Items from a dataset:

□ □ □ □ □ □ □

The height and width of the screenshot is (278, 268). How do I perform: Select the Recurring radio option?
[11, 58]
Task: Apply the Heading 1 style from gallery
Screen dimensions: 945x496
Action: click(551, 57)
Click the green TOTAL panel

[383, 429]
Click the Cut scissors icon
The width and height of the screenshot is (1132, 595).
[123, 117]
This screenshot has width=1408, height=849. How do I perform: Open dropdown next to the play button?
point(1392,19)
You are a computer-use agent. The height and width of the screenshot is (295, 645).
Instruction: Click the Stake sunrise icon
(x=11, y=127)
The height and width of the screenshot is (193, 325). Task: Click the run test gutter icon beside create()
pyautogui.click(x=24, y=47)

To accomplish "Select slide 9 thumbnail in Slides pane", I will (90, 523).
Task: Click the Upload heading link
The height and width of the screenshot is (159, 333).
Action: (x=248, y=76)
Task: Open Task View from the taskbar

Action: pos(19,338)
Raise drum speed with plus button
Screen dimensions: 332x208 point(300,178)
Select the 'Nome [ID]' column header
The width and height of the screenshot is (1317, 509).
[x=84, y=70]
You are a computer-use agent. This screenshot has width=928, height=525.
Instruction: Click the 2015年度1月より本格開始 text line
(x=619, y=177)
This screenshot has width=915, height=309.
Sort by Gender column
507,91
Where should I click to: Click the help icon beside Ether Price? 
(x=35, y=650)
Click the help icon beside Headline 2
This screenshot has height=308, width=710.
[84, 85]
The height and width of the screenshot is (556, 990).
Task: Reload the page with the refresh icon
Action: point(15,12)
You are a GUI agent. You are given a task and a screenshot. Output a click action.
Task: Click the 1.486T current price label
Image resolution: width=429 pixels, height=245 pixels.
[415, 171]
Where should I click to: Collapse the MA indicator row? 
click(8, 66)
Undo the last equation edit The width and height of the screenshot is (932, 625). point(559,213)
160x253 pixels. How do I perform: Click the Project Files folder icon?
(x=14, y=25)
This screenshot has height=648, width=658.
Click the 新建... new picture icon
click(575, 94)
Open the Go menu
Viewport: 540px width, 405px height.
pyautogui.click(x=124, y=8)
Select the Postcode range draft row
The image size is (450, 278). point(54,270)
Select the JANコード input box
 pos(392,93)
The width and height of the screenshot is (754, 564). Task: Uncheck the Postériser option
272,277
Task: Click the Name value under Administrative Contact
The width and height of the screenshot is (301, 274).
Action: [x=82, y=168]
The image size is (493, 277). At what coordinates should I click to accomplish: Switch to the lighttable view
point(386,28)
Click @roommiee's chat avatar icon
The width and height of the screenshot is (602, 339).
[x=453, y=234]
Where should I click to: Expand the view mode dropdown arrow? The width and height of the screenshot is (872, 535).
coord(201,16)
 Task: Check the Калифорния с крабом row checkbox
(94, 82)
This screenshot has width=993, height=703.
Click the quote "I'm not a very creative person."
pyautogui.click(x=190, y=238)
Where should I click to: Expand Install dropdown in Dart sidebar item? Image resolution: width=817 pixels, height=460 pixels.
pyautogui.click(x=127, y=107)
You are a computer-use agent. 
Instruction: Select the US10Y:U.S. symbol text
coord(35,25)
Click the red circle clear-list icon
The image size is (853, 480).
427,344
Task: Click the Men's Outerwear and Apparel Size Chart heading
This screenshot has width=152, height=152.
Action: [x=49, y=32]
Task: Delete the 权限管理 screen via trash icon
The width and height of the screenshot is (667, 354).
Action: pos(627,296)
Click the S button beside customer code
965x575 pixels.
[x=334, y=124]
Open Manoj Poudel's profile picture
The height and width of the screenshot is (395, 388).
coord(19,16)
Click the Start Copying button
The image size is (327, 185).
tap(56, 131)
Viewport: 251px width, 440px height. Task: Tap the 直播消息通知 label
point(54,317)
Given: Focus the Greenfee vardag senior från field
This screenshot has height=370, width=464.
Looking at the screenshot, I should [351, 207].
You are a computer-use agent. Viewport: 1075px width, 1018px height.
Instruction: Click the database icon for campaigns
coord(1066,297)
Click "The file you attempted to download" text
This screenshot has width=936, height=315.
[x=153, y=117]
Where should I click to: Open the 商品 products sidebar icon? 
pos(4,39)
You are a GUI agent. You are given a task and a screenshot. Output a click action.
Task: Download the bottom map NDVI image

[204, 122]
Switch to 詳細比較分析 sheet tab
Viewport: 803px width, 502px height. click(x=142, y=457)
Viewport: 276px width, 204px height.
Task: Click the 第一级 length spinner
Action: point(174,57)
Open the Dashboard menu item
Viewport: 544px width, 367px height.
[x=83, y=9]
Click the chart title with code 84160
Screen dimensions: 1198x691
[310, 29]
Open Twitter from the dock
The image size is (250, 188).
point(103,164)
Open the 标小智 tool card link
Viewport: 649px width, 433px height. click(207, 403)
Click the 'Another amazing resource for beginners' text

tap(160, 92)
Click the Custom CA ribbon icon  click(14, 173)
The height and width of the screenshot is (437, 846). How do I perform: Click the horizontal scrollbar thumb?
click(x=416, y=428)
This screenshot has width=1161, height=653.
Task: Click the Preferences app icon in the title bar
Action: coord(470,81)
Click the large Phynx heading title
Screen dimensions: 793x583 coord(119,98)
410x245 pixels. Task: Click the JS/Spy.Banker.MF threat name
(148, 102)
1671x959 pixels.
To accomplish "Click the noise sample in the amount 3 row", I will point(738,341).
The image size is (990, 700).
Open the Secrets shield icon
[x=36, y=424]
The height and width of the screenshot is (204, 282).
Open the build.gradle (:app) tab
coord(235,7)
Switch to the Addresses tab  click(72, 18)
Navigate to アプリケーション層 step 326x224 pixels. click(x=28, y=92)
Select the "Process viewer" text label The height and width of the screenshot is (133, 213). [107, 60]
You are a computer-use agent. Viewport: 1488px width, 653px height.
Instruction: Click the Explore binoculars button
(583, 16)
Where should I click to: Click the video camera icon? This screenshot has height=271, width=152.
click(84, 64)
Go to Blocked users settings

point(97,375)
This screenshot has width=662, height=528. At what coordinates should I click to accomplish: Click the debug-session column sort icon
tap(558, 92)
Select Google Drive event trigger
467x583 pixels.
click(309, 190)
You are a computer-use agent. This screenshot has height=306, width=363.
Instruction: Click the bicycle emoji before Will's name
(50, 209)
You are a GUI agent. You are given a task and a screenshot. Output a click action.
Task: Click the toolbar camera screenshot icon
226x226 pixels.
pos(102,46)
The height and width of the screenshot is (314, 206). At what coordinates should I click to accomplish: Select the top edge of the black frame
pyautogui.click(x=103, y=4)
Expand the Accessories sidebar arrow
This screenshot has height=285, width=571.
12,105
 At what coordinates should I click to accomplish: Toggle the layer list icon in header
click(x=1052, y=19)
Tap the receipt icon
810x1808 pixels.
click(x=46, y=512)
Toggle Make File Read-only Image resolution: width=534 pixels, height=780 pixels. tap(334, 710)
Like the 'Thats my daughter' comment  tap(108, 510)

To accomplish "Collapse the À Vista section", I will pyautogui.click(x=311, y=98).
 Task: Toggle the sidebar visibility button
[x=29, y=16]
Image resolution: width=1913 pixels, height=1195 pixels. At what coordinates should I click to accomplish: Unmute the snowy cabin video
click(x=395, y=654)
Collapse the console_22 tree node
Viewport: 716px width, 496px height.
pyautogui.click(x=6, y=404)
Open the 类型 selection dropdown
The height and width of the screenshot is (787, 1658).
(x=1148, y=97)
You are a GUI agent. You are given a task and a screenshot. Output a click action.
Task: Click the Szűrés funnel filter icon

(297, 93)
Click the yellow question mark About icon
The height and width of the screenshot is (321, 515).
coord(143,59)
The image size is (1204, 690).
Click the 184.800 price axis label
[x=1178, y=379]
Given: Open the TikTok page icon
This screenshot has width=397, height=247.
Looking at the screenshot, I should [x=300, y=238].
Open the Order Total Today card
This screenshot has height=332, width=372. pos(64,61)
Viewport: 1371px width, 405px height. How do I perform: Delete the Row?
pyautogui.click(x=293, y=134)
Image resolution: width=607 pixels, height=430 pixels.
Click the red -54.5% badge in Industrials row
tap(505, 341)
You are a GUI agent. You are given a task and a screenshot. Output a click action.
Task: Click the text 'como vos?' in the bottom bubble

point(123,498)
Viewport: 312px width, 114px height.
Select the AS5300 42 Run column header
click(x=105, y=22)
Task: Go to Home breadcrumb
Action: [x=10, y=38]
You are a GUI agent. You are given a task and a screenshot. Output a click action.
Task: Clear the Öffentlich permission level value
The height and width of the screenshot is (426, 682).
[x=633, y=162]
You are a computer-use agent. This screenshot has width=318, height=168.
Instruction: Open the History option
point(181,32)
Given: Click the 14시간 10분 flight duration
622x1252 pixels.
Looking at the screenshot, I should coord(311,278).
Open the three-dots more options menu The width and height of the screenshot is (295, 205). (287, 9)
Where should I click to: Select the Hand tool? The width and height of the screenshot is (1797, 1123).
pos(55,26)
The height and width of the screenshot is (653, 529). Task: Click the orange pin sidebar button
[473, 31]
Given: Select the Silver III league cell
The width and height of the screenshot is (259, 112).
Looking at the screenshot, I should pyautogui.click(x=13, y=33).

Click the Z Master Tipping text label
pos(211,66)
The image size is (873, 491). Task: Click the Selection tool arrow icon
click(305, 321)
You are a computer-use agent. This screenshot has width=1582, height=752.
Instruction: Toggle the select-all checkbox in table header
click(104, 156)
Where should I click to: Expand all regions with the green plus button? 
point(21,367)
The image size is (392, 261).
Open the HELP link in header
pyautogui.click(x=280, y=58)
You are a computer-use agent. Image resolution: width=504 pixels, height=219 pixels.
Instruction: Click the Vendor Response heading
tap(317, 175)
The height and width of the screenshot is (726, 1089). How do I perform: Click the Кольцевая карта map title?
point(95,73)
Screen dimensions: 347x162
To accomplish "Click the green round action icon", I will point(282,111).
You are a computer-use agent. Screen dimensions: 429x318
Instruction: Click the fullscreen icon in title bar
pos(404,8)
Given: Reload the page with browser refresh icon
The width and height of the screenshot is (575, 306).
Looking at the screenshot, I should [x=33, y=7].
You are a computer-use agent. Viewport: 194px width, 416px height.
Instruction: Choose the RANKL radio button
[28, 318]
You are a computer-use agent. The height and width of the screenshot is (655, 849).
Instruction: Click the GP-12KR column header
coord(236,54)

□ □ □ □ □ □ □

What this task involves: Rewrite the stretch from the line containing "Select Google Drive event trigger" through the line containing "Toggle Make File", replacing "bicycle" with "scooter" and leaving everything else as it is.

In response:
Select Google Drive event trigger
467x583 pixels.
click(309, 190)
You are a computer-use agent. This screenshot has height=306, width=363.
Instruction: Click the scooter emoji before Will's name
(50, 209)
You are a GUI agent. You are given a task and a screenshot. Output a click action.
Task: Click the toolbar camera screenshot icon
226x226 pixels.
pos(102,46)
The height and width of the screenshot is (314, 206). At what coordinates should I click to accomplish: Select the top edge of the black frame
pyautogui.click(x=103, y=4)
Expand the Accessories sidebar arrow
This screenshot has height=285, width=571.
12,105
 At what coordinates should I click to accomplish: Toggle the layer list icon in header
click(x=1052, y=19)
Tap the receipt icon
810x1808 pixels.
click(x=46, y=512)
Toggle Make File Read-only Image resolution: width=534 pixels, height=780 pixels. tap(334, 710)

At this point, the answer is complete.